A mão de obra semianalfabeta que sempre garantiu boa margem dos lucros, agora passa a ser um entrave ao desenvolvimento e as empresas correm para alfabetizá-los, treiná-los, socializá-los e aí eles mudam de emprego, afinal é a lei do mercado, oferta e procura, os insumos e materiais não são produzidos como se espera e a crescente onda de aumento em seus preços onera ainda mais as planilhas de custos dos empreendedores.

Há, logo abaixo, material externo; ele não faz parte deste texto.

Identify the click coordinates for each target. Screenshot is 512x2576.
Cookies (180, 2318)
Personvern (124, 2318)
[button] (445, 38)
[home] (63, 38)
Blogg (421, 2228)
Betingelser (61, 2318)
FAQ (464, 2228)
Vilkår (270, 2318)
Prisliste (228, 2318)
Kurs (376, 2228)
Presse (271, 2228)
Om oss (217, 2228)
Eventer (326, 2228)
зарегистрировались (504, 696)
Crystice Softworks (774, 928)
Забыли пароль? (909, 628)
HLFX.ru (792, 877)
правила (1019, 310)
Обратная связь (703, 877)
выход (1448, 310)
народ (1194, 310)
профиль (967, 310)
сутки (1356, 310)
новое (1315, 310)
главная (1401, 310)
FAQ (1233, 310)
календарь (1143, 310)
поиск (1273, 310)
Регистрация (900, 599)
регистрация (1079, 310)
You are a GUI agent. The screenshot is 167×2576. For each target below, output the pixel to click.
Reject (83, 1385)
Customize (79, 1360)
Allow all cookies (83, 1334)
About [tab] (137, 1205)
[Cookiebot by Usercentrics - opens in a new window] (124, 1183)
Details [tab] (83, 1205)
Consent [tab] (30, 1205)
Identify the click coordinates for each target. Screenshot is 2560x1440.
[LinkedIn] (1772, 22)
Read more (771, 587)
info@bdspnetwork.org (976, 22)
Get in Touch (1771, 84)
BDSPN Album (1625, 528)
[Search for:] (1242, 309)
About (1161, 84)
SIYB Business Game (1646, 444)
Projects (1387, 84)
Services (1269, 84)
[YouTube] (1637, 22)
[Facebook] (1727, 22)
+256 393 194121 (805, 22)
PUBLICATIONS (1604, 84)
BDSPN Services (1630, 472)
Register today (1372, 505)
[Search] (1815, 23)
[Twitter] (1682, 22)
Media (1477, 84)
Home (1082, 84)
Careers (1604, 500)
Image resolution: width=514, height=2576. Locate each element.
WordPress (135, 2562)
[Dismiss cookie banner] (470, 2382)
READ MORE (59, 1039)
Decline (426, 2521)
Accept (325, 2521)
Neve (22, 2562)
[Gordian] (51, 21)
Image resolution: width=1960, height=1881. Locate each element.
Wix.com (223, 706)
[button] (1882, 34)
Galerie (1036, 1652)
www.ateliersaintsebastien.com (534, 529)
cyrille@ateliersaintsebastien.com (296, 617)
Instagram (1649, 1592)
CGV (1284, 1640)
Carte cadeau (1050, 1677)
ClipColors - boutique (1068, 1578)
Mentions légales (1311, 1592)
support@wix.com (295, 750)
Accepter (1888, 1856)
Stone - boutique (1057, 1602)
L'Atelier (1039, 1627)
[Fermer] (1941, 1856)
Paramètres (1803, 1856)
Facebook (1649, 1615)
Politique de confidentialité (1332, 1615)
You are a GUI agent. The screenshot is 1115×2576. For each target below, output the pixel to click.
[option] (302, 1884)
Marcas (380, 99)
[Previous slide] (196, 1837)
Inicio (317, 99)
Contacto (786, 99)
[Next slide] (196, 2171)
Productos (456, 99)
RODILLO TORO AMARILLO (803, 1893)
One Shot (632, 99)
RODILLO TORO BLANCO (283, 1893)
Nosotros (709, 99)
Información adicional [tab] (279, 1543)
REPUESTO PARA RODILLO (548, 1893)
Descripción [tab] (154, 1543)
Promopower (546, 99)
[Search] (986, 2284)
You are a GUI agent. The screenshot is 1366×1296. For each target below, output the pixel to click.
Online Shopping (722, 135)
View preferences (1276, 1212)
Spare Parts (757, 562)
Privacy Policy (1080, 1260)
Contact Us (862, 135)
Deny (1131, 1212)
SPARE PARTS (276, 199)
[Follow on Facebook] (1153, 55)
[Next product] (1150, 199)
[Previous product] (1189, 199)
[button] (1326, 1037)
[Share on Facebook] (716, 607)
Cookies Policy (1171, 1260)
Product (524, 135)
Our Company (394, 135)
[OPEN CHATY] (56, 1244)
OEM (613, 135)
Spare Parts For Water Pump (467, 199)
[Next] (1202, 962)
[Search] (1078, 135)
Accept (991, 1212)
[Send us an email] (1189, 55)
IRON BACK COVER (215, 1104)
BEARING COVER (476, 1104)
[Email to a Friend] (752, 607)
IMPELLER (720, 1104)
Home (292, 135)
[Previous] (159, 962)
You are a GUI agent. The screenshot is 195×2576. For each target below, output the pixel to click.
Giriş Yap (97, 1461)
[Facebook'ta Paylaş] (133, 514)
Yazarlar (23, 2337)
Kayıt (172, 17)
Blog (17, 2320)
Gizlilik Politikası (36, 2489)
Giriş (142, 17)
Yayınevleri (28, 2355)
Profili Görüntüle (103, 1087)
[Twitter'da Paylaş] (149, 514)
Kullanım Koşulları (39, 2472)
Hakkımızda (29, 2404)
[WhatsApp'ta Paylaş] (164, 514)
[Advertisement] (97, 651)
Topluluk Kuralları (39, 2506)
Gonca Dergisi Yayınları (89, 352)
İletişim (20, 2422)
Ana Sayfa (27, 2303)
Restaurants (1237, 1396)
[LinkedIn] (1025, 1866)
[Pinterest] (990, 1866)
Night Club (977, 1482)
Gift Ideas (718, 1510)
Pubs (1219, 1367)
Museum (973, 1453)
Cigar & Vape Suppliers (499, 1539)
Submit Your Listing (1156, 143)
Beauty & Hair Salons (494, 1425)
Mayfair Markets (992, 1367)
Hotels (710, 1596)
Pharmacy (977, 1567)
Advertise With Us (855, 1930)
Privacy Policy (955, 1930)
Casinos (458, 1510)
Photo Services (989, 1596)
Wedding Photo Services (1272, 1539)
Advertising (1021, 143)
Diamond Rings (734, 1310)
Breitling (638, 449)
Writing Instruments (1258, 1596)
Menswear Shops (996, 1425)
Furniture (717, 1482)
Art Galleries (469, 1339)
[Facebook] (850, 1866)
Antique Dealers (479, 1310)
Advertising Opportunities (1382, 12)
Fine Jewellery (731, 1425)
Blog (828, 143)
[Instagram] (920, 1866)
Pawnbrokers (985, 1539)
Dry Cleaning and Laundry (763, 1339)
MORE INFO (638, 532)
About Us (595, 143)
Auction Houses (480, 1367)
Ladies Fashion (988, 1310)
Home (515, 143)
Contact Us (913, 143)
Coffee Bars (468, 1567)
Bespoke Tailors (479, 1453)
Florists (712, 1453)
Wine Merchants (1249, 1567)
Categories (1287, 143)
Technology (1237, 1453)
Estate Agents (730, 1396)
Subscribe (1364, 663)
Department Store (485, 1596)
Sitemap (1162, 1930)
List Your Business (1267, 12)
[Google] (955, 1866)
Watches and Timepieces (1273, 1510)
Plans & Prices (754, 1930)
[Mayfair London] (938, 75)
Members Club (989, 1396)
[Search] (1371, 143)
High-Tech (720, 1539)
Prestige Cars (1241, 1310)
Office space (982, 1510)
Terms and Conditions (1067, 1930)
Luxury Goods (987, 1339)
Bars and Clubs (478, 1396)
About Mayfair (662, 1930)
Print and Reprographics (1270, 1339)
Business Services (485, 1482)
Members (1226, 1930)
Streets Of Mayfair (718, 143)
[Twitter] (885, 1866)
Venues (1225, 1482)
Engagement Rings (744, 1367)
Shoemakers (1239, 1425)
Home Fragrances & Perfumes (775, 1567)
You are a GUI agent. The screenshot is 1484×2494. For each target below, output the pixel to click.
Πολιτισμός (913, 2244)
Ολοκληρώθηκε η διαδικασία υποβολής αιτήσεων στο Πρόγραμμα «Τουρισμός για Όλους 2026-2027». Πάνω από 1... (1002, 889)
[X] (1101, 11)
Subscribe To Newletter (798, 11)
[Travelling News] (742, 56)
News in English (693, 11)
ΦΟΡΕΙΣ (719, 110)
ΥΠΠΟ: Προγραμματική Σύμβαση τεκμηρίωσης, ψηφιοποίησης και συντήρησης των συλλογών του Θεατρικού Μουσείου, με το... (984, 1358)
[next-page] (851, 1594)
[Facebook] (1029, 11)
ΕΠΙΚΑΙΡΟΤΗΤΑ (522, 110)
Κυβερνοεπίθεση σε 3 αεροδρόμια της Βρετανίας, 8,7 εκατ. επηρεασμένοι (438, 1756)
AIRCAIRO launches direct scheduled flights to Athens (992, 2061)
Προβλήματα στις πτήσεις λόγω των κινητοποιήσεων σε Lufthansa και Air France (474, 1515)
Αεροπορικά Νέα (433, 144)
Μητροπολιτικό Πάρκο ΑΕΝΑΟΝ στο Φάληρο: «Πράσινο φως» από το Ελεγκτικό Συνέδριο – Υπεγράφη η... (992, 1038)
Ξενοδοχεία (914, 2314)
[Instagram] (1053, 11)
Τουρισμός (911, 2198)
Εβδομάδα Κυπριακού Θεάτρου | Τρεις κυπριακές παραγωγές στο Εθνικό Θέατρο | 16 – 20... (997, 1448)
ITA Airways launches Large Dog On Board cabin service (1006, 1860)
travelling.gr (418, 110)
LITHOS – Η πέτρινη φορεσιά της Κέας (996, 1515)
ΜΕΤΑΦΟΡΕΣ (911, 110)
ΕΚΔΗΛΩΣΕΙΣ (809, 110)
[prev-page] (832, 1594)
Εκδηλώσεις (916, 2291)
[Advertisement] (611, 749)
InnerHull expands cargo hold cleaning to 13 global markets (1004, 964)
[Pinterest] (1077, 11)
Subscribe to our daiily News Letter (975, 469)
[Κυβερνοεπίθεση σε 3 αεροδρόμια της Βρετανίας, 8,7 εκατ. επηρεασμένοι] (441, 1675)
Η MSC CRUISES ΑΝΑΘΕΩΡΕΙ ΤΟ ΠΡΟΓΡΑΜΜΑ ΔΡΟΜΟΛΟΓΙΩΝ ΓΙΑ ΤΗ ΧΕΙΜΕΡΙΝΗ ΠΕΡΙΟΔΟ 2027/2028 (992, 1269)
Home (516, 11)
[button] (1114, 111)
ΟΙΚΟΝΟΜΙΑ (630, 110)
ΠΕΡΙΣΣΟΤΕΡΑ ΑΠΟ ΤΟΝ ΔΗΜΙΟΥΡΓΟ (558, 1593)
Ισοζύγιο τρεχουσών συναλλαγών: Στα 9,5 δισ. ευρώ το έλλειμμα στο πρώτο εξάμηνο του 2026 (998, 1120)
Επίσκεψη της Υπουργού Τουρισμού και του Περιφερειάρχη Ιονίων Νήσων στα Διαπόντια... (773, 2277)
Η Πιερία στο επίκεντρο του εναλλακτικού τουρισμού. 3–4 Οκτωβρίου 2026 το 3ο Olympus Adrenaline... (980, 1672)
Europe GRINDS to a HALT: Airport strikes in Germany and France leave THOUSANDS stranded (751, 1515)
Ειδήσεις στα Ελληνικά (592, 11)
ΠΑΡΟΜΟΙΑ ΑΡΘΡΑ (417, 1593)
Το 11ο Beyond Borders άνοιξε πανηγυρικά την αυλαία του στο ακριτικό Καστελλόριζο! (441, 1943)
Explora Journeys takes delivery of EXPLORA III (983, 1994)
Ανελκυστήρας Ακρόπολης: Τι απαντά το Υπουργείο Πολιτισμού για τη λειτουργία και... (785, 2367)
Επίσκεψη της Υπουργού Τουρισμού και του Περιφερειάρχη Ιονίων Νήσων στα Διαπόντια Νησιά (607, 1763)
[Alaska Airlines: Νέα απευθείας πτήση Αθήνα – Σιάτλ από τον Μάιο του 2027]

E o pior, as construtoras escorregaram em um princípio básico do comércio, o que importa é o cliente, e para estes um imóvel é um lar e não um produto, diferente de outras décadas, atrás das grandes decisões destas incorporadoras e construtoras temos hoje businessmen em busca de valorização de suas ações a qualquer custo, não importa quantas empresas, clientes ou empregos sucumbam por isto. Eles ainda não entenderam que ganho bom é o possível, não o que se pretende, o mundo mudou.
Bem este é apenas um desabafo para uma reflexão futura, sobre o país do presente, que sediará a Rio+20, a Copa e as Olimpíadas, mas não tem moradia, hotéis, transporte, aeroportos, estádio e ainda vive no passado, achando que o Brasil tem muitos anos para chegar, quando na verdade ele já atrasou.